Controversial climate contrarian and Harvard-Smithsonian scientist Wei-Hock “Willie” Soon has one more report to complete for a giant utility company that has pumped nearly a half-million dollars into his highly disputed research before the company cuts his funding.
The Southern Company, which generates power for nine states––largely from coal––has decided it will no longer fund Soon’s work, which claims the sun is the primary driver of global warming.
“Our agreement with the Smithsonian Astrophysical Observatory expires later this year and there are no plans to renew it,” Southern spokesman Jack Bonnikson said in an email.
Soon is obligated to deliver one final report––”Solar Activity Variation on Multiple Timescales”––by November. Then no more.

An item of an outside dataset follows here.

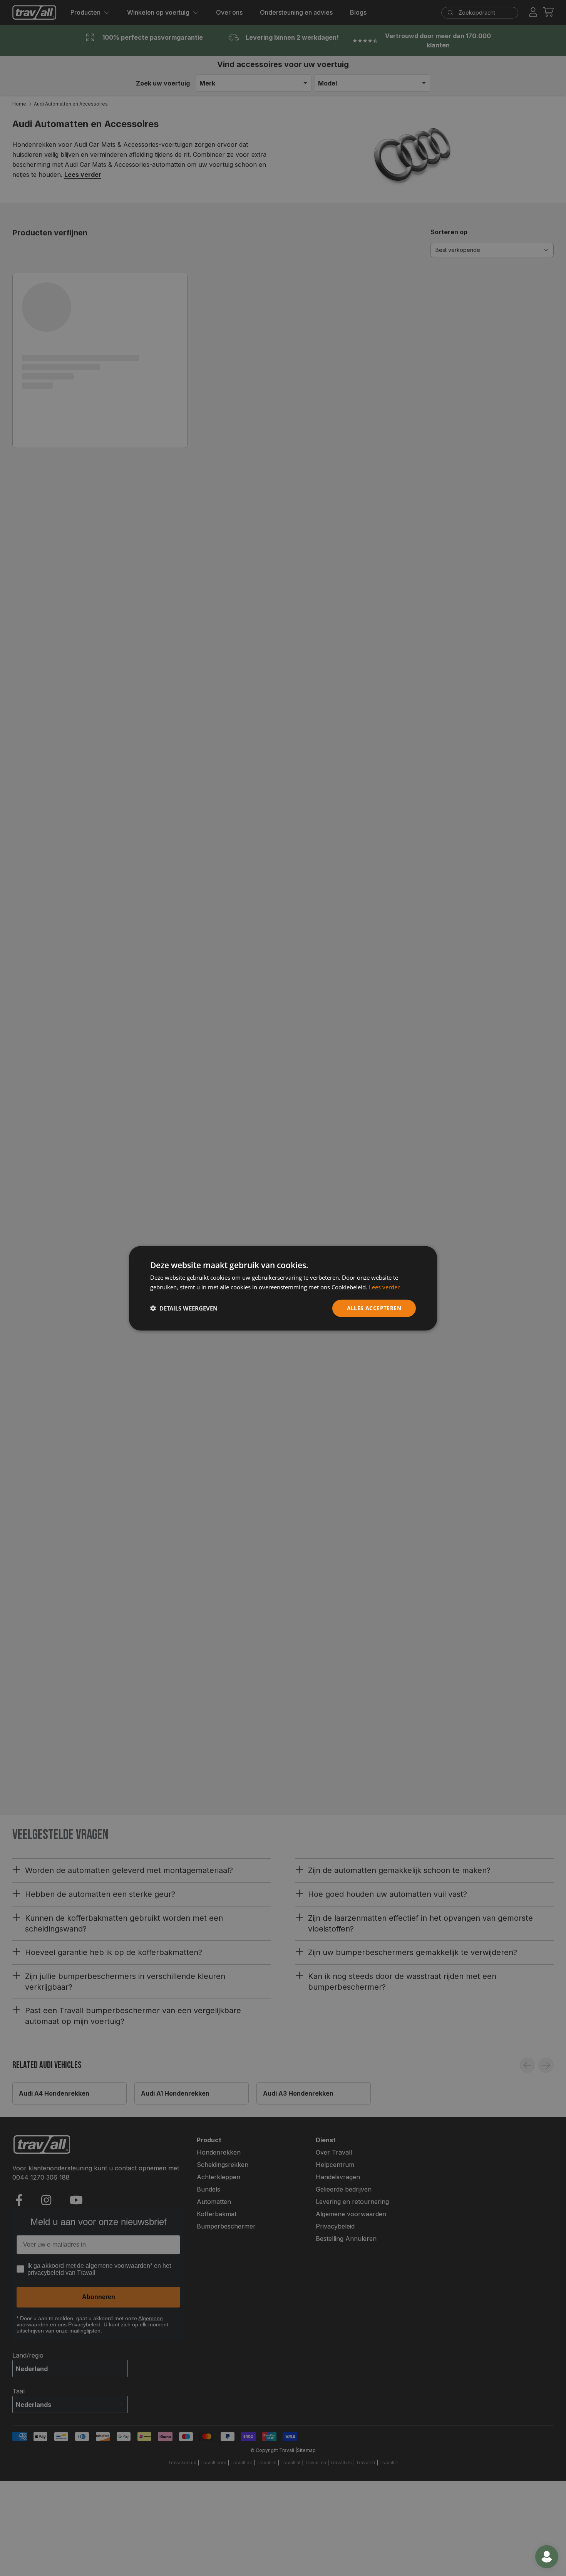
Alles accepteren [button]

Southern’s decision comes at a time when the company finds itself in the midst of a firestorm of controversy surrounding revelations that Soon failed to divulge that fossil fuel interests were a primary source of funding for 11 studies published in nine scientific journals beginning in 2008.
Soon did not respond to a request for comment.

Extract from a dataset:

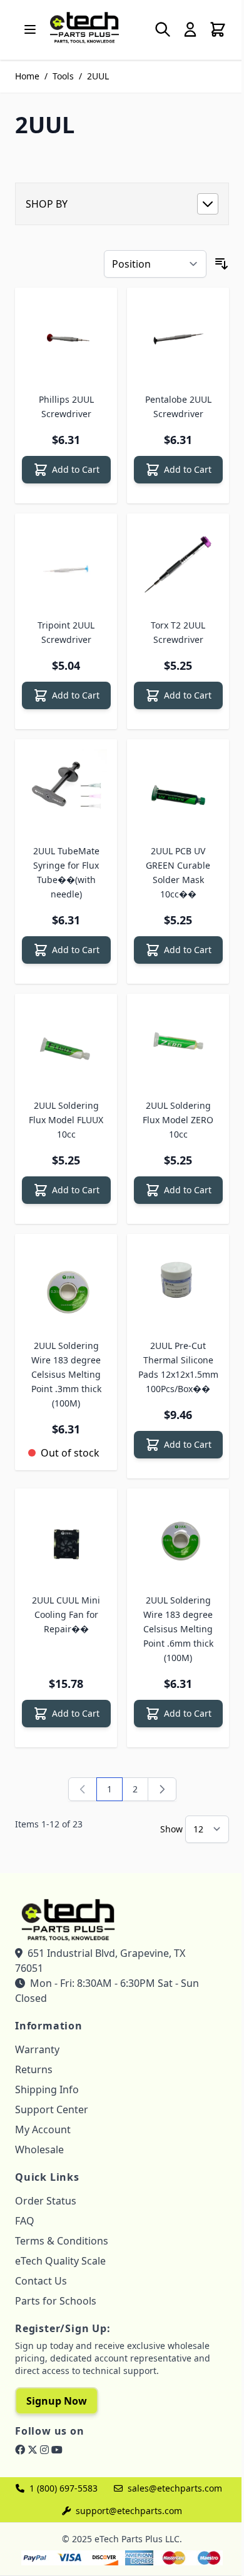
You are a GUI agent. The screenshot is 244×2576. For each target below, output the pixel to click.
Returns (34, 2069)
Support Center (51, 2109)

In an earlier interview with InsideClimate News, Stephen Smith, executive director of Southern Alliance for Clean Energy, said a Southern Company executive told him the company is severing ties with Soon because it does not want to be associated with his brand of research any longer.
“They claim they do not want to influence the [climate change] science,” Smith said. “What I was hearing is that they should not be seen as having a corporate policy on this kind of thing.”
Southern has funded five of Soon’s research projects for a total of $469,560 since 2005 and appeared to enjoy a cozy relationship with Soon and the Harvard-Smithsonian.
Soon once told a Southern executive that he was finishing a “big, super-duper” report in 2009 on how the sun affects climate.
The relationship between Soon and Southern was disclosed in documents obtained by Greenpeace through Freedom of Information Act requests and released by the Climate Investigations Center, an environmental watchdog organization based in Virginia. The records, released in February, show at least one of Southern Company’s contracts with Soon and Harvard-Smithsonian included a clause giving the company pre-publication review.
“Smithsonian shall provide SCS an advance written copy of proposed publications regarding the deliverables for comment and input, if any, from SCS,” according to the document. (SCS stands for Southern Company Services, one of many divisions of Southern Company. The term “deliverables” refers to reports, studies, slideshows, speeches and such.)
The contract also states that Smithsonian may name or identify Southern Company in a publication only with “express written consent of SCS.”
Soon has worked at the Harvard-Smithsonian Center for Astrophysics in Cambridge, Mass., since 1997 when he was hired to conduct research on long-term stellar and solar variability.
The Smithsonian Institution opened an ethics investigations in February, two days after the allegations surfaced that Soon failed to disclose his funding sources.
John Gibbons, press secretary for the Smithsonian Institution, said the inquiry is ongoing, with no timetable for completion.